Теперь обратимся ко мне. Я говорил о моей связи с Монтаньярами. Я был в дружбе с Дантоном и Камиллом Демуленом. Я знал Марата, но знал как врача, а не как приятеля. И все-таки я его знал. Вследствие этого знакомства, хотя и очень кратковременного, когда мадемуазель Шарлотту Корде вели на эшафот, я решил присутствовать при ее казни.
— Я только что хотел, — перебил я его, — поддержать вас в вашем споре с доктором Робером о сохранении жизненности напоминанием факта о Шарлотте Корде, сохранившегося в истории.

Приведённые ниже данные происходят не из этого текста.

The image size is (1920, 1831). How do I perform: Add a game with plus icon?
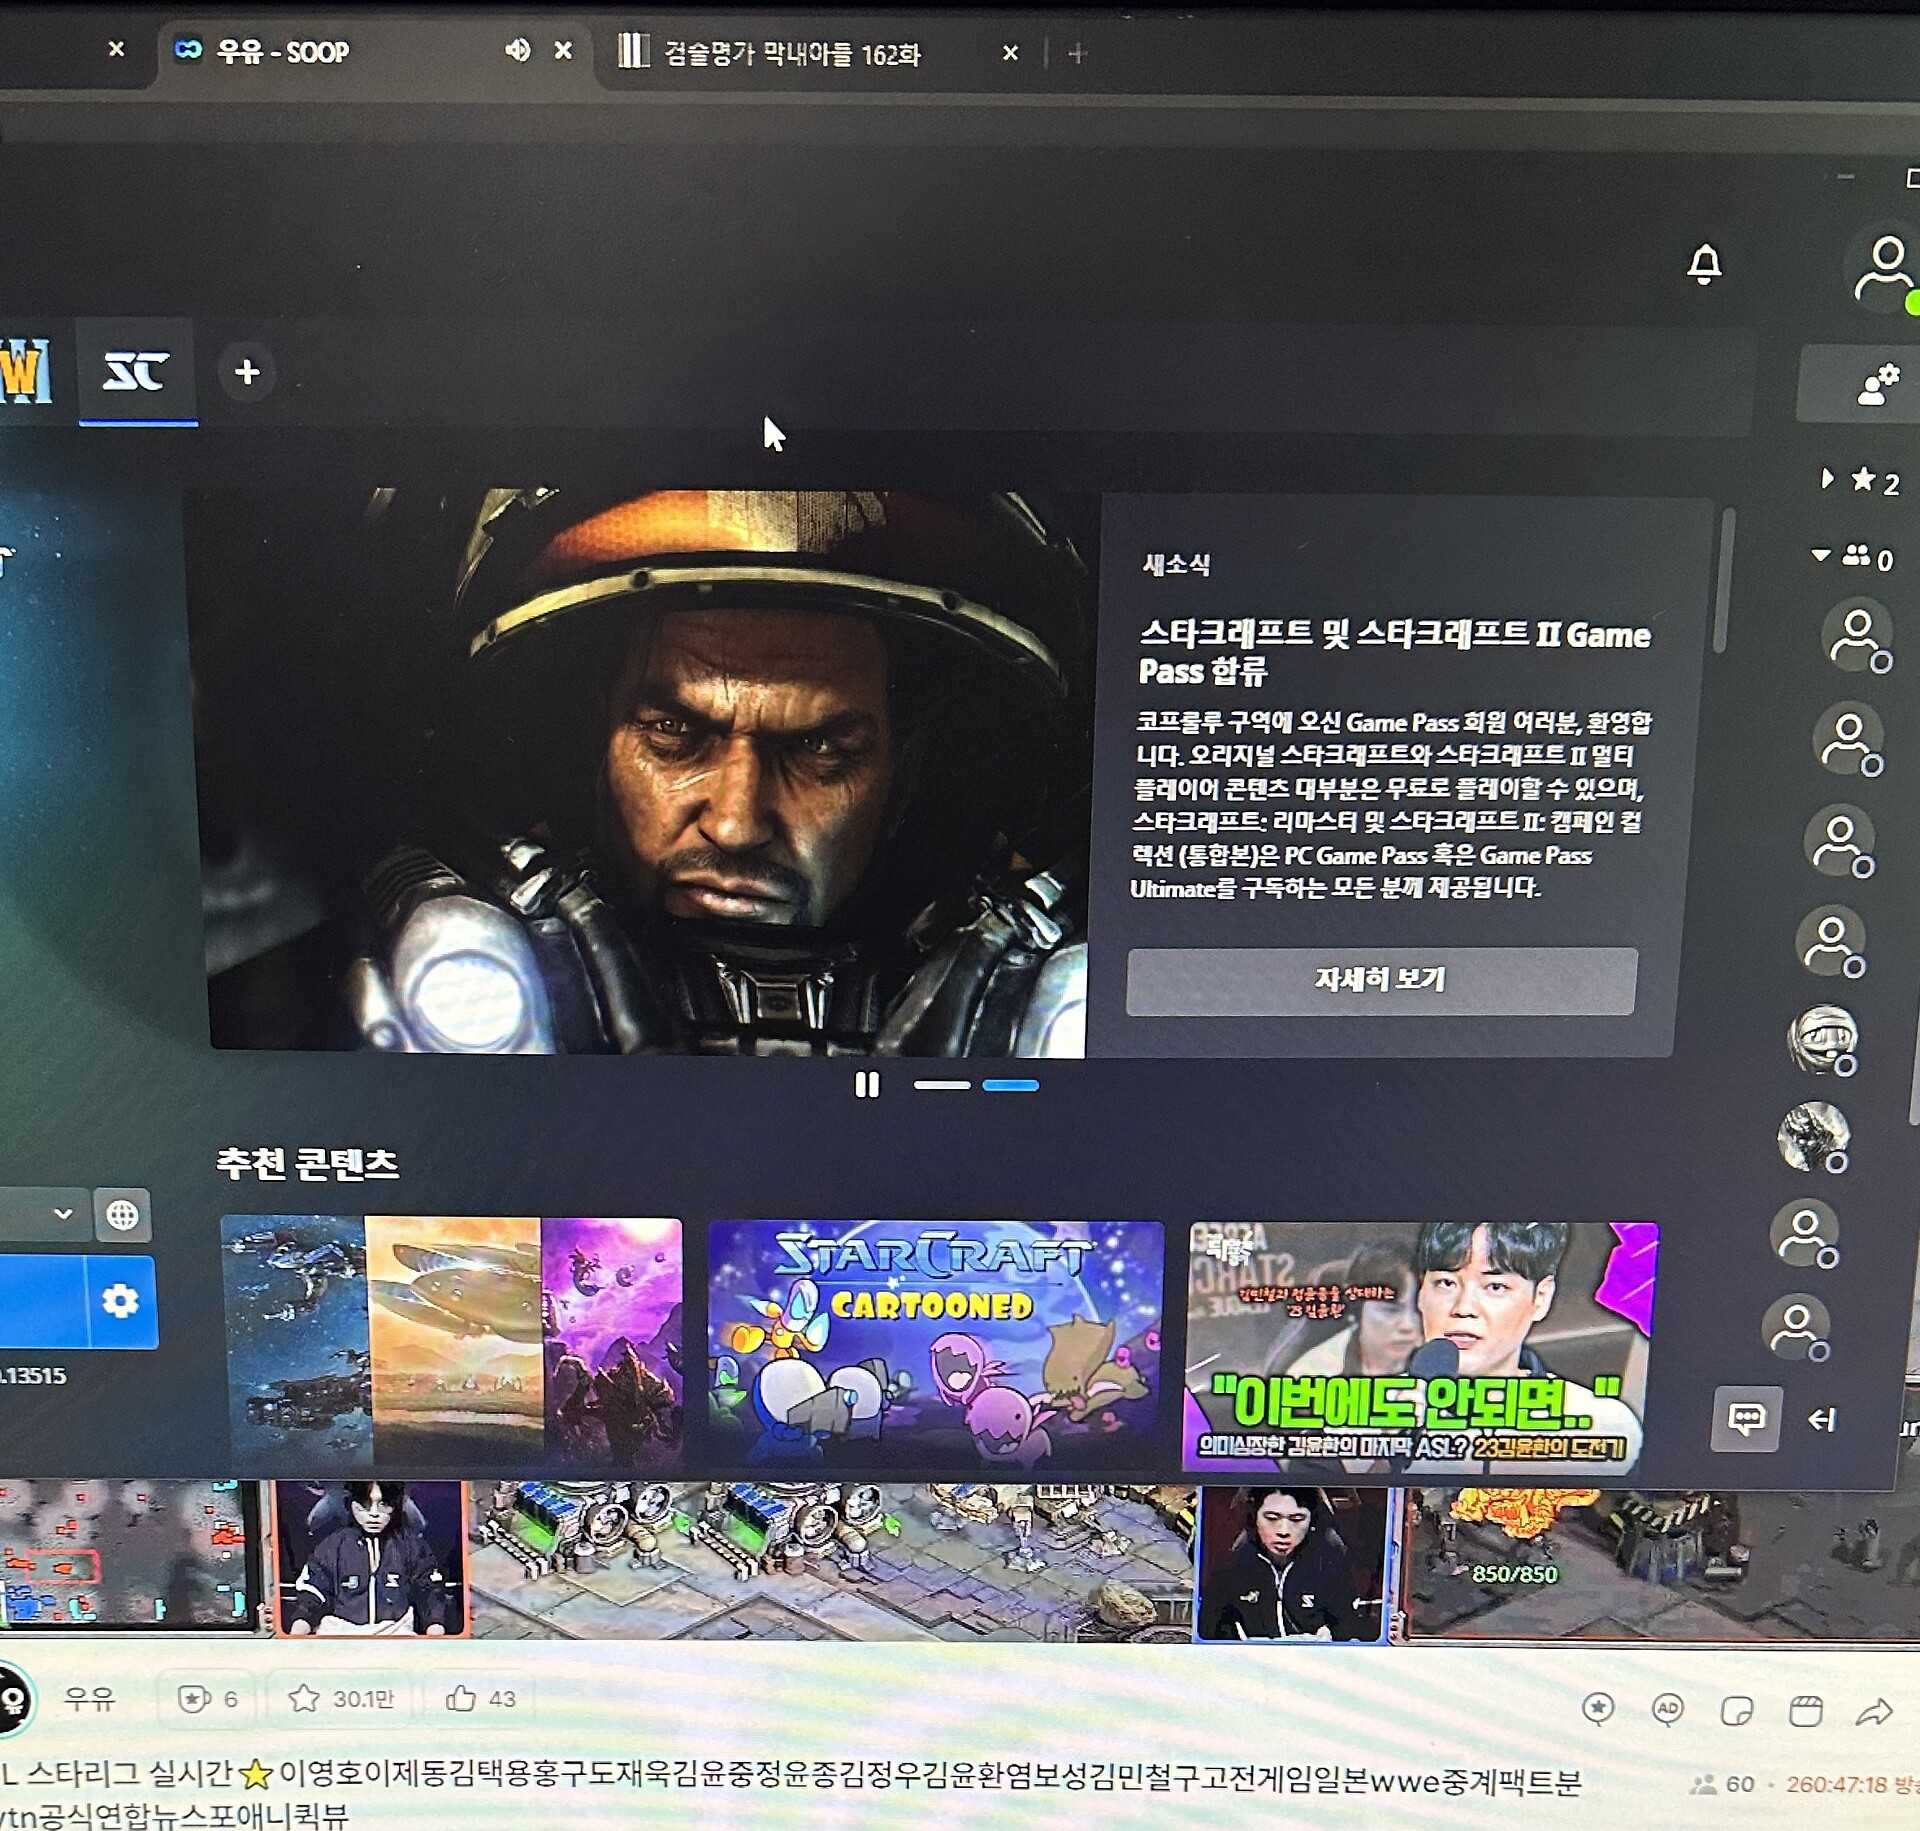pos(247,372)
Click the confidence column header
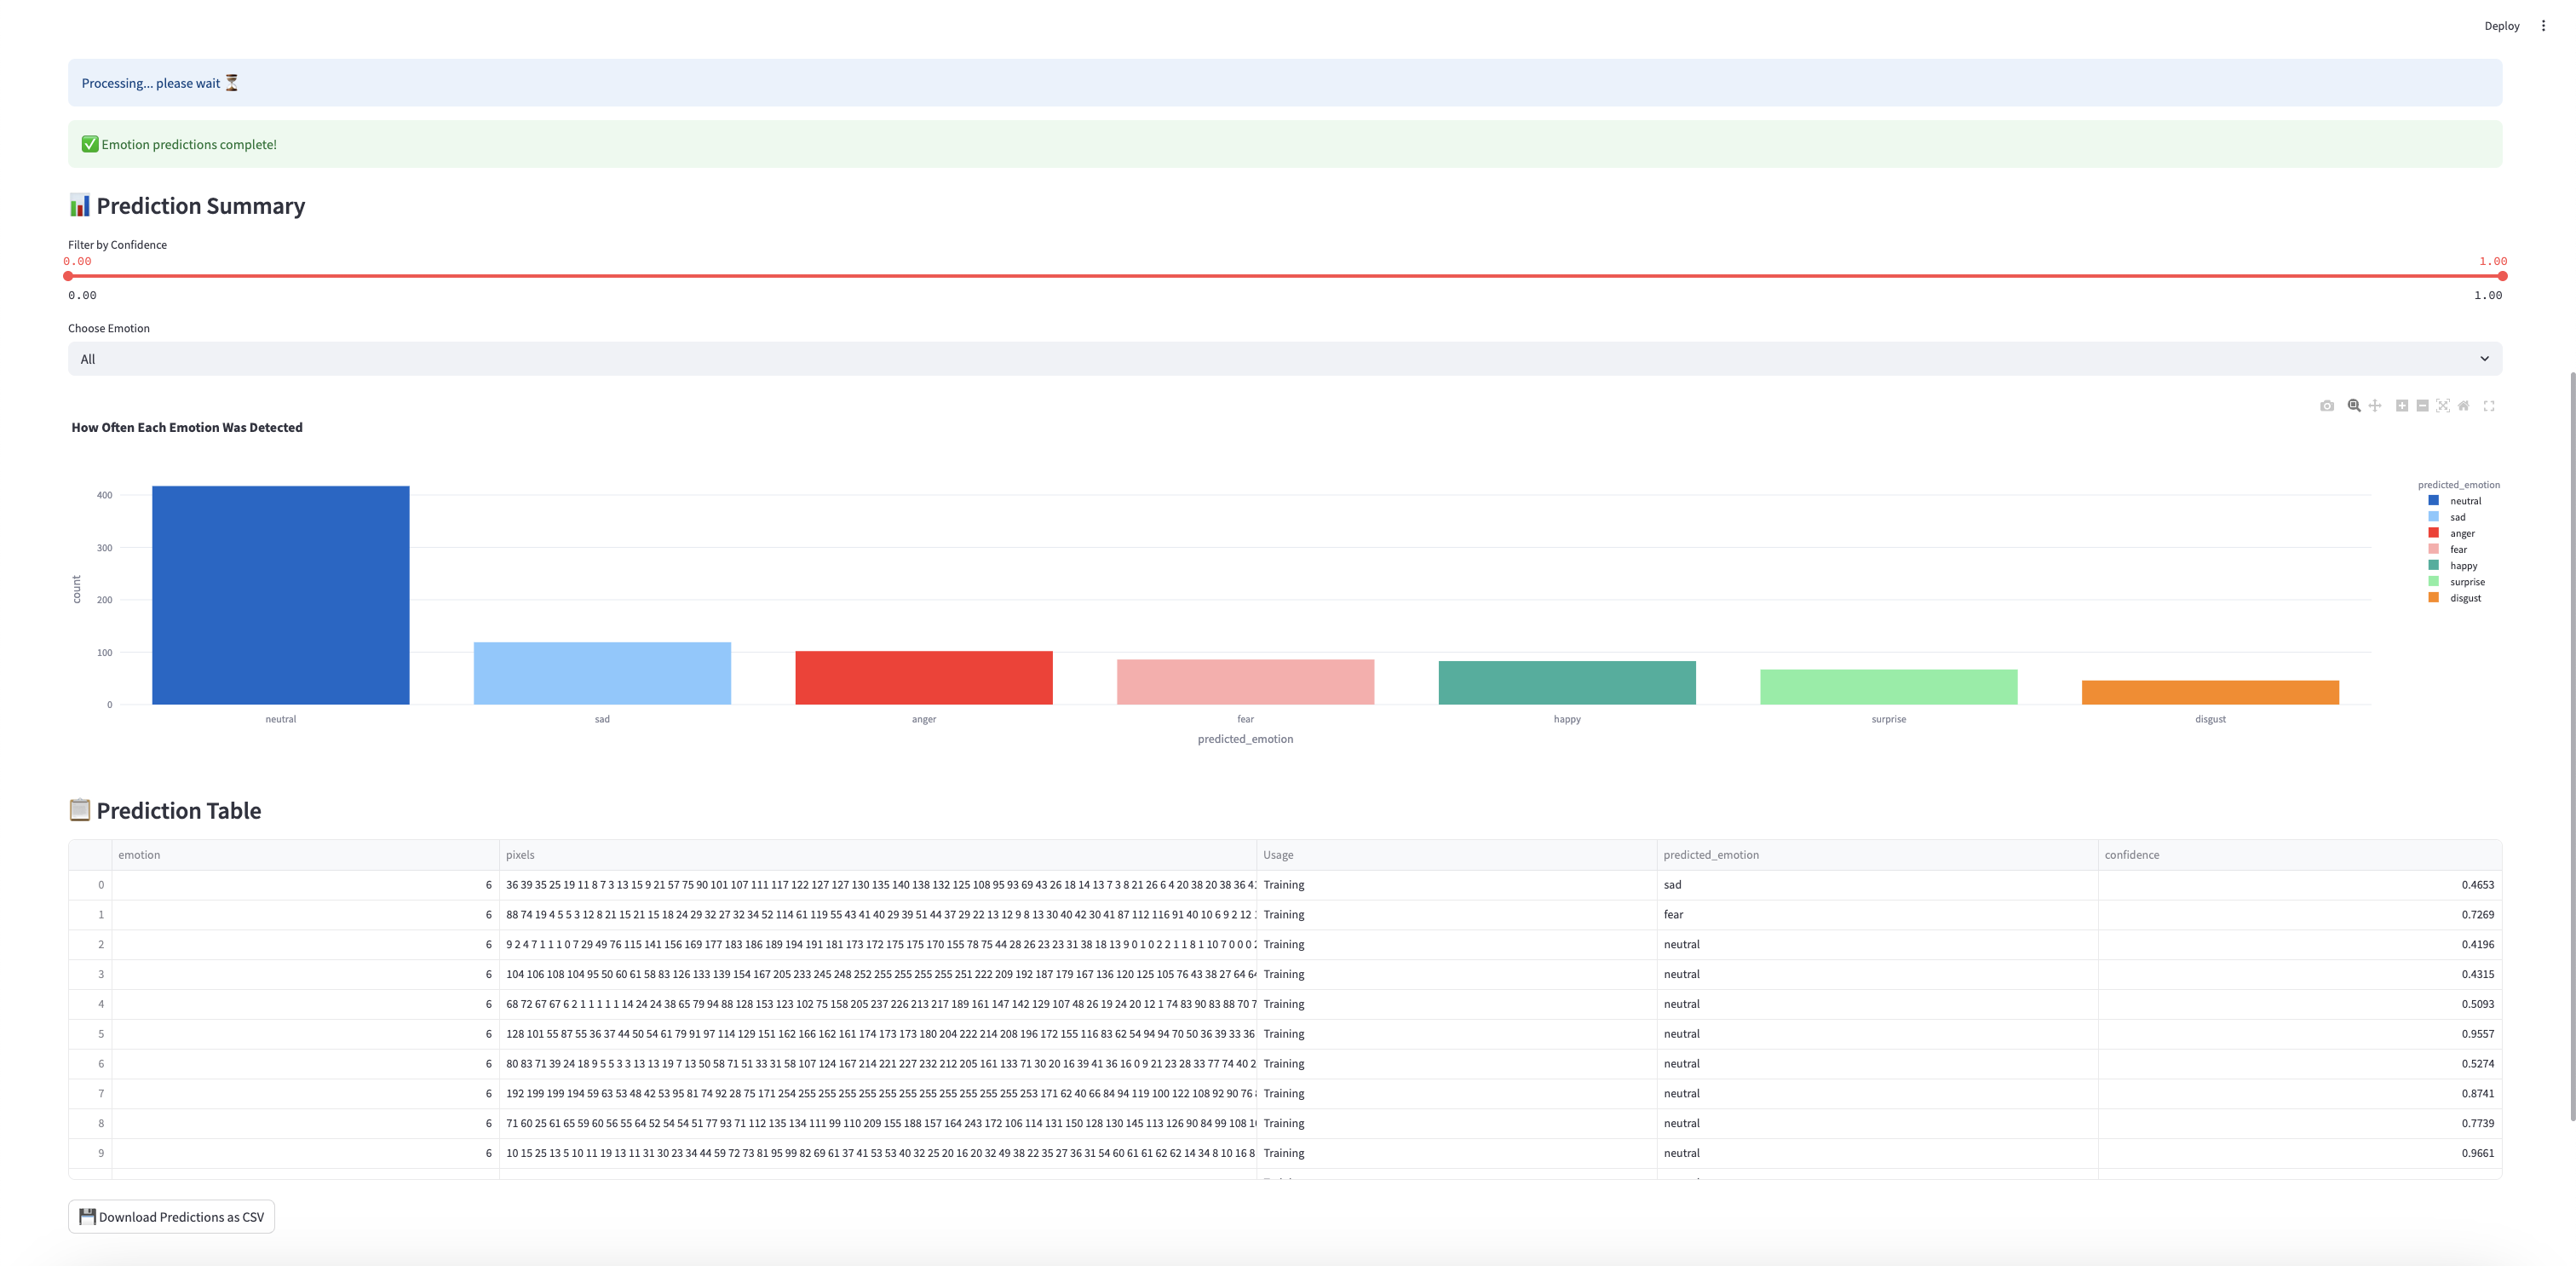The width and height of the screenshot is (2576, 1266). click(2131, 855)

— Мы дойдем до этого факта, — прервал меня Ледрю, — дайте мне рассказать. Я был очевидцем, и вы можете верить моим словам. В два часа пополудни я занял место у статуи Свободы. Стояло жаркое июльское утро, было душно, на небе собиралась гроза. В четыре часа она разразилась. Говорят, что именно в этот момент Шарлотта села в тележку. Ее взяли из тюрьмы в тот момент, когда молодой художник рисовал ее портрет. Ревнивая смерть не захотела, чтобы что-либо сохранилось от девушки, хотя бы и ее портрет. На полотне был только сделан набросок головы, и — странное дело! — в ту минуту, когда вошел палач, художник как раз набрасывал то место шеи, по которому должно было пройти лезвие гильотины.